EXERCISE OBJECTIVE:
Retype the lines of the records exactly, from the line that contains "Viewport: 635px width, 640px" down through the line that contains "The width and height of the screenshot is (859, 713).", including both of those lines.

Rows of pointing data:
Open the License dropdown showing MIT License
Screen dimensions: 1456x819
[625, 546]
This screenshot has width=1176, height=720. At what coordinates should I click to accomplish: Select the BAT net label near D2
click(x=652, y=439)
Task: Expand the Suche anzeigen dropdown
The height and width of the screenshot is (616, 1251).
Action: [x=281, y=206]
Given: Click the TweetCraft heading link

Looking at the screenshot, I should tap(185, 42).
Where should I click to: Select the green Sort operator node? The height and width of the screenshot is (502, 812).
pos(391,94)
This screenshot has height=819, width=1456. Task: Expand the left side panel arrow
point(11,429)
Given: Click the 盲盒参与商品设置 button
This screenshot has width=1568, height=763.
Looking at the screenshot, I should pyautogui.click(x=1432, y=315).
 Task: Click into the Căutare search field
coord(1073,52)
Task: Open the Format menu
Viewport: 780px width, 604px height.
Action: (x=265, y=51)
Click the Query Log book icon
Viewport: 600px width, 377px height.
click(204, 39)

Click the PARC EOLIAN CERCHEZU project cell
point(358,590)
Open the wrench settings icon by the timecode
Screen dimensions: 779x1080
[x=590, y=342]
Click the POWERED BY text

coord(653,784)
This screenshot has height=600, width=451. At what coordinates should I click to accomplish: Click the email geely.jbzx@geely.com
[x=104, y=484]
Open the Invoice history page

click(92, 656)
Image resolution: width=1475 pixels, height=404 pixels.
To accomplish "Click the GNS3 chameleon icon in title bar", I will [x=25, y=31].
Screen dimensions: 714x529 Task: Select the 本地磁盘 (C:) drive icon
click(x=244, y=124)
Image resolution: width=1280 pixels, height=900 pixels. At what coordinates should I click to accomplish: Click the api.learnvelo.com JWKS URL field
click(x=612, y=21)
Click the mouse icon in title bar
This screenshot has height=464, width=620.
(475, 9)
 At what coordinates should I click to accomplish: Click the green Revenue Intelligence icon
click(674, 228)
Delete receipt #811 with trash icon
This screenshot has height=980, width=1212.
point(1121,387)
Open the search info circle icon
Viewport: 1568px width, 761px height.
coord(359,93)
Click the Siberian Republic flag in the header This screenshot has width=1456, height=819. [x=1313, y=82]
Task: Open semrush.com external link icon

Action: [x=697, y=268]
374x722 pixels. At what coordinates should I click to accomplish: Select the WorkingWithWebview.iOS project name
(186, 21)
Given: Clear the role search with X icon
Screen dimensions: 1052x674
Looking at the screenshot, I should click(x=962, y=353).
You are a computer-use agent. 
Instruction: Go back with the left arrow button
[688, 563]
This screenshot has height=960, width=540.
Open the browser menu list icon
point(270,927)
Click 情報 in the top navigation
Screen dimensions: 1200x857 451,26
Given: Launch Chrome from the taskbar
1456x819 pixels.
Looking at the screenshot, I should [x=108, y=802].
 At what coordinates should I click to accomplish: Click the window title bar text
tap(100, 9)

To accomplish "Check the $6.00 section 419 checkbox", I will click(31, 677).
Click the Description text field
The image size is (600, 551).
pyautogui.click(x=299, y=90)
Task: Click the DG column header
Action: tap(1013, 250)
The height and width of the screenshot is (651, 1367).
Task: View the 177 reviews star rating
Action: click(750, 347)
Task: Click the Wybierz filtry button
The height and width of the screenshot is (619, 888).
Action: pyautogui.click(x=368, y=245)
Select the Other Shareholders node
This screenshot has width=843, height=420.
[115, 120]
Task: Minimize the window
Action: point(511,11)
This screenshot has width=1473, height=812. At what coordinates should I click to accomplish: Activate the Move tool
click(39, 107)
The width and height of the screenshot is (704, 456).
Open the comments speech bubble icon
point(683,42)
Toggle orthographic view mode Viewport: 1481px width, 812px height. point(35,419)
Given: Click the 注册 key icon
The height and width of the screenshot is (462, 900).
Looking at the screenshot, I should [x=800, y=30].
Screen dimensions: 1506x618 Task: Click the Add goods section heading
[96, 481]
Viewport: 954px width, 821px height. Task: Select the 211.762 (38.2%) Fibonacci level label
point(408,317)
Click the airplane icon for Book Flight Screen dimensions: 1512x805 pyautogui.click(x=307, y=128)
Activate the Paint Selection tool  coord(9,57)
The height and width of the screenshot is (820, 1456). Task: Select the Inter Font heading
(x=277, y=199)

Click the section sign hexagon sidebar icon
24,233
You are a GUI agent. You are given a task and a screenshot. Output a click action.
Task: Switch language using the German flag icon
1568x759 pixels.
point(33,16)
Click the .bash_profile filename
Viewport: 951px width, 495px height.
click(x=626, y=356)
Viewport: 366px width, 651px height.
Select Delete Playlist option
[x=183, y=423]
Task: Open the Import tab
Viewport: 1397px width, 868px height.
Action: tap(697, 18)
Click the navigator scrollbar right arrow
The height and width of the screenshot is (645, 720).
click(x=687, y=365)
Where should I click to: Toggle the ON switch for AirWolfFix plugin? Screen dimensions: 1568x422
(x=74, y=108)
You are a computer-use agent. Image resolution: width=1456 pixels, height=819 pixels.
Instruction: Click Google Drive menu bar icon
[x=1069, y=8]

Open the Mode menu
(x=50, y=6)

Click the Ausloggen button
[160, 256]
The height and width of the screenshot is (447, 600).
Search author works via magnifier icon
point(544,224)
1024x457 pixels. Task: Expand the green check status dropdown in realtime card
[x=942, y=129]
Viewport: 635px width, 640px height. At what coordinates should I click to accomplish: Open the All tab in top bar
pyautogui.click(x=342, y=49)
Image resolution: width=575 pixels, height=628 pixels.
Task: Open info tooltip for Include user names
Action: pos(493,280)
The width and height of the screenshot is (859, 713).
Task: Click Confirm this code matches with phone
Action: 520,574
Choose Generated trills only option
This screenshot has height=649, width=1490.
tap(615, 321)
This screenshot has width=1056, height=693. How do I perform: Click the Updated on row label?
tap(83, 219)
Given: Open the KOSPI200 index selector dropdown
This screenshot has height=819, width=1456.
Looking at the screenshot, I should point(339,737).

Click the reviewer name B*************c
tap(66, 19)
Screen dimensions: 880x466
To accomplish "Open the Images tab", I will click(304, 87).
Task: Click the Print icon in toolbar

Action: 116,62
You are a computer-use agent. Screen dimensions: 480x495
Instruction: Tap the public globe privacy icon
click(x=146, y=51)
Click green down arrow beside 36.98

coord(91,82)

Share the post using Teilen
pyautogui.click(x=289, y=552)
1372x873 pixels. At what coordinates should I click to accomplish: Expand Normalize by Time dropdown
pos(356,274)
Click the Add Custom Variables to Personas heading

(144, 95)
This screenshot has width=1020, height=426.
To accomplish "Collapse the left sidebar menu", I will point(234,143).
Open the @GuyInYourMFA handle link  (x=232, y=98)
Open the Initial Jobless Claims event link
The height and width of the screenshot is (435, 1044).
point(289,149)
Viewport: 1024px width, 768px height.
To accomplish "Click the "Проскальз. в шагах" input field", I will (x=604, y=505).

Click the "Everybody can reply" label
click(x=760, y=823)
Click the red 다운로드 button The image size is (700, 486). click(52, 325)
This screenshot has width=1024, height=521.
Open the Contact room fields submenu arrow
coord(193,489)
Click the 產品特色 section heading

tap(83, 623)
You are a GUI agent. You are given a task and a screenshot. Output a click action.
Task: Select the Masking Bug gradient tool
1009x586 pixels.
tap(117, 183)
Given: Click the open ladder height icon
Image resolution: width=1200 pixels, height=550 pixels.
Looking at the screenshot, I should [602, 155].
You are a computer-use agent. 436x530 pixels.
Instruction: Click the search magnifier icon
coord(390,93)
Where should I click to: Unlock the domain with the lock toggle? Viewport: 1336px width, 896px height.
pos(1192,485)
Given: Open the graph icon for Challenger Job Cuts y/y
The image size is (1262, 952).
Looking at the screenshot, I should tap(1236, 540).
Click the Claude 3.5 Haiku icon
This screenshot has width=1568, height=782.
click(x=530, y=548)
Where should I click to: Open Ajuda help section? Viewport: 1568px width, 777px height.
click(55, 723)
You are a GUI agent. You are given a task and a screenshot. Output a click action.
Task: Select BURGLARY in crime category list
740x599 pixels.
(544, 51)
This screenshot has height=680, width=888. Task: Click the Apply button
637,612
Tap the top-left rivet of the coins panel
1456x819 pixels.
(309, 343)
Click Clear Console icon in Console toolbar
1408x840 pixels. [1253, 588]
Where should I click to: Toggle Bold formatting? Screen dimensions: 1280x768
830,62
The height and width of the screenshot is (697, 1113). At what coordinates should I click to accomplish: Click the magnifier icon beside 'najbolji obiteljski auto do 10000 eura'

TASK SOLUTION:
Viewport: 635px width, 640px height. At what coordinates should I click to accomplish: Open the All tab in top bar
pyautogui.click(x=342, y=49)
Image resolution: width=575 pixels, height=628 pixels.
Task: Open info tooltip for Include user names
Action: pos(493,280)
The width and height of the screenshot is (859, 713).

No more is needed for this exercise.